[Data extract]:
----

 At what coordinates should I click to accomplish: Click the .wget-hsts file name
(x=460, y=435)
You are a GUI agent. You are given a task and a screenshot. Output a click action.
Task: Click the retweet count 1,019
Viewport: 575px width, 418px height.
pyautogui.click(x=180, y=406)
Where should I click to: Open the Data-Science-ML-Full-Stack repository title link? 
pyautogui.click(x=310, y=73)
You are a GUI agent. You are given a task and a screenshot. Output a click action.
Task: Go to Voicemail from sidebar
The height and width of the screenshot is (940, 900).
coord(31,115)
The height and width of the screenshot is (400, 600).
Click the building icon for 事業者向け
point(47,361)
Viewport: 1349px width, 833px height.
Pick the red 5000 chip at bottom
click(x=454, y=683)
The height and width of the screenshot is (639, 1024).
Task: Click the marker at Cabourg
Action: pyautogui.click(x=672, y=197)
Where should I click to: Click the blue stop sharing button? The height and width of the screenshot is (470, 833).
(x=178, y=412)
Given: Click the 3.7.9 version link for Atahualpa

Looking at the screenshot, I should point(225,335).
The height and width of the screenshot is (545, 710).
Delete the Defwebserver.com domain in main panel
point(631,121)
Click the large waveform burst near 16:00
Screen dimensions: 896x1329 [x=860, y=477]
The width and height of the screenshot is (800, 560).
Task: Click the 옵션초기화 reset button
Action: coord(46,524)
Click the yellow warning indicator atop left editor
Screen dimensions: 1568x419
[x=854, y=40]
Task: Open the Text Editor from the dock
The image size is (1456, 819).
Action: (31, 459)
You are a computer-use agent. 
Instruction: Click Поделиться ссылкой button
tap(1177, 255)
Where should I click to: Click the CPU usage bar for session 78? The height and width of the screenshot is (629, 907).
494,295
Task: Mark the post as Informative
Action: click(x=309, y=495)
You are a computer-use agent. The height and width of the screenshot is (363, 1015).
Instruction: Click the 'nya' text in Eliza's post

----

Nothing but the lines from the one containing "Click the large waveform burst near 16:00" through the end of the entries belongs in the answer; repeat them exactly.

[Task answer]:
Click the large waveform burst near 16:00
Screen dimensions: 896x1329 [x=860, y=477]
The width and height of the screenshot is (800, 560).
Task: Click the 옵션초기화 reset button
Action: coord(46,524)
Click the yellow warning indicator atop left editor
Screen dimensions: 1568x419
[x=854, y=40]
Task: Open the Text Editor from the dock
The image size is (1456, 819).
Action: (31, 459)
You are a computer-use agent. 
Instruction: Click Поделиться ссылкой button
tap(1177, 255)
Where should I click to: Click the CPU usage bar for session 78? The height and width of the screenshot is (629, 907).
494,295
Task: Mark the post as Informative
Action: click(x=309, y=495)
You are a computer-use agent. The height and width of the screenshot is (363, 1015).
Instruction: Click the 'nya' text in Eliza's post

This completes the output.